Thought Through Mechanics And A Participating Dev Team: MMO game mechanics are kind of standardized by now – much to their disadvantage. However it’s clear the mechanics are being throughout through, and the Dev team is sharing their ideas via videos. There’s clearly an attempt – a public one – to rethink game mechanics.
Paths: For my money one of their most brilliant additions. Your usual “class” is in there (fighter, shooter, magic, stealthy), but you also pick a Path that gives you content catered to your taste – Explorer, Soldier, Scientist, or Explorer. You can seek, shoot, study, or build depending on what you like to do in a game. This is a great way to take people outside of standard classes and find a custom game experience (which of course will keep people in the game). Tellingly they seem to be based on Bartle Types, which appeals to the scientist in me.
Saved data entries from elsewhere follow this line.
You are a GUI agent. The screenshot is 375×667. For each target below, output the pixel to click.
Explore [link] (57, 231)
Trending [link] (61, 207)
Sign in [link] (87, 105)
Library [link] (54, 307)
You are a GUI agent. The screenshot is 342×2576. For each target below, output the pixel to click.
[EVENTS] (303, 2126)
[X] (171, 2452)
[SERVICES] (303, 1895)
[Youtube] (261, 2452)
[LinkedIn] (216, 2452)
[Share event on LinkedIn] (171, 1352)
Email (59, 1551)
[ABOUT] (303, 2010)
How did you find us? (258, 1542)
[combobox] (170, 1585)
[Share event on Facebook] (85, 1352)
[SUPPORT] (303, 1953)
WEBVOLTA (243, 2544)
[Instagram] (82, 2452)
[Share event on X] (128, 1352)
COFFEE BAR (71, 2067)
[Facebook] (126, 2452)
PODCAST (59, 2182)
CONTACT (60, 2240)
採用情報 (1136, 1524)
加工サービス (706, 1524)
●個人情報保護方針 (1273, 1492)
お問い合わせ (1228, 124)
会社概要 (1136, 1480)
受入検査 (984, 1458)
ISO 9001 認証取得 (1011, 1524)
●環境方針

Pay Styles: The most brilliant financial edition, people can buy “C.R.E.D.D” and it’s consumed to pay for game time by month. But players can sell it and buy it in game – so someone who has earned plenty of gold in the game can buy C.R.E.D.D. with in-game currency, but only from other players. People with plenty of time can “play to pay”, people with less time can get money, and gold farmers get screwed. It’s similar to what’s being done in E.V.E. Online as I understand.
The overall combination of the game elements has me intrigued – and it’s got house building, resources, and all the other things people love. On top of the old and the new and the borrowed, it looks like a powerful package.
MMOs haven’t evolved in awhile in my opinion. Between this and what the new Everquest are showing, I’m paying attention. If you’re in gaming or want to be, pay attention – I think we’ve got evolution happening.
Meanwhile, when Wildstar drops (or if I get in on the Beta), drop me a line. My guess is I’m going to be a Human Spellslinger Settler. Let me know and we’ll shoot stuff and I’ll build things.
And damn the psycho space squirrels.